Drivers go to Mexico for cheaper gasoline
April 7, 2022
As gasoline prices across the US continue to rise, Americans are looking for cheaper ways to fill their tanks - and some are even seeking deals in another country.
In the US state of California, which consistently ranks among the highest in the nation for gasoline prices, some are heading across the US-Mexico border in search of savings.
Even before Russia's invasion of Ukraine in late February, the cost of gas in the US was ticking upwards. According to the US Department of Labor, gasoline prices rose 40% from January 2021 to January 2022.

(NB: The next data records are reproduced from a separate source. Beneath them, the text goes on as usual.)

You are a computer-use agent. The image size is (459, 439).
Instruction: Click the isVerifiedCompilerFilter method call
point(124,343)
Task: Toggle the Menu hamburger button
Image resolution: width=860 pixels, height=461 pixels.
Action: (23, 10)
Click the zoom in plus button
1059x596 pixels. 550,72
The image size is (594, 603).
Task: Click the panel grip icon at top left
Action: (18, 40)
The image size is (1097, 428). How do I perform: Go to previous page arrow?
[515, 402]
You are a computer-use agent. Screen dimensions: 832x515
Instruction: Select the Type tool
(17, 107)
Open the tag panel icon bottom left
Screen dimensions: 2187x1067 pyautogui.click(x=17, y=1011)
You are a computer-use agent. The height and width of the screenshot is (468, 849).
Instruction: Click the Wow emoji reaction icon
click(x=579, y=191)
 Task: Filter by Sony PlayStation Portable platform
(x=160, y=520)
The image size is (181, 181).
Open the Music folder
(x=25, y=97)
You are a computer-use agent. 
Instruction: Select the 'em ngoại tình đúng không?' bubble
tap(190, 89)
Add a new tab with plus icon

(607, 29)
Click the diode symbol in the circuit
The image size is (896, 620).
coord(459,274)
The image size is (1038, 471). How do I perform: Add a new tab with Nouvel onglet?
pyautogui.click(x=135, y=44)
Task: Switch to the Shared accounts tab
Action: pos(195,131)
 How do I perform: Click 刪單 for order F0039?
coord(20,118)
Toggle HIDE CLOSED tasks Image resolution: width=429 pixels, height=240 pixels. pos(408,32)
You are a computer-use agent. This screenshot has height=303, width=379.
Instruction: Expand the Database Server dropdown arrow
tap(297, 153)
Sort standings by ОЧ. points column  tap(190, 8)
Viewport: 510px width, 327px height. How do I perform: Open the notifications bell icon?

Russia is the world's third-biggest oil producer and the conflict sent gasoline prices soaring in the US and elsewhere. Earlier this month, the average cost of a retail gallon of gasoline hit $4.33 (£3.31) - reaching 14-year highs - according to the American Automobile Association (AAA).
The average price of gasoline in California is currently $5.91 per gallon and $4.24 per gallon nationally, AAA data says.
It's a different story in Mexico, where earlier this month President Andres Manuel Lopez Obrador promised to control gasoline prices by subsidising fuel.
On TikTok, Julio Vaquero, a resident of San Diego, just 17 miles (23km) from the border, posted a video showing how he filled up his Honda Civic in Tijuana for $40.
"Eight hundred pesos, filled it up. Full tank," he said, showing the gasoline station's pump display and his car's full fuel gauge.
The short TikTok has over 1,900 likes.
He told the BBC that one week later it cost him $70 to fill up in California.
Mr Vaquero lives about 20 minutes from Tijuana and tends to visit every other month, but he said if prices keep going the way they are, he's going to start making weekly trips to Mexico for cheaper gasoline.
When he calculated the gallon price, he said $3.75 per gallon at a Chevron in Mexico was a steal compared to nearly $6 per gallon in San Diego.
The price at Pemex, a state-owned Mexican company, he noted, was even cheaper at $3.30 per gallon.
Another southern California resident, Ken Barnes, told the BBC that while he and his wife don't currently make specific trips to Mexico for gas, they do "purposefully avoid filling up in the US before leaving".
Mr Barnes lives about 20 miles from the border, but he said that if he has plans to go to Mexico, he is sure to "cross the border, then fill up".
The couple is also relying on their electric vehicle more, he said.
Despite the high prices, demand for gas has still risen nationally, according to GasBuddy, which provides real-time gasoline price updates, It rose 2.9% in mid-March, though why demand has risen is unclear.
For people looking for a deal, Patrick De Haan, head of gasolineeum analysis for GasBuddy, said driving further for lower-priced gasoline can pay off - but it all depends how much cheaper it is and how far you need to go to find the savings.
"Generally, small cars must save one cent per gallon for each mile they drive out of their way, while SUVs need to save at least two cents per gallon for each mile they drive out of their way," he said. "Smaller vehicles get better miles per gallon so it means they spend less driving out of the way."
Mr De Haan also cautioned about the time investment of crossing the border twice, saying it might not be "worthwhile unless you have a massive tank, such as an RV". GasBuddy recommends limiting fuel consumption and driving in a way that maximises fuel efficiency instead.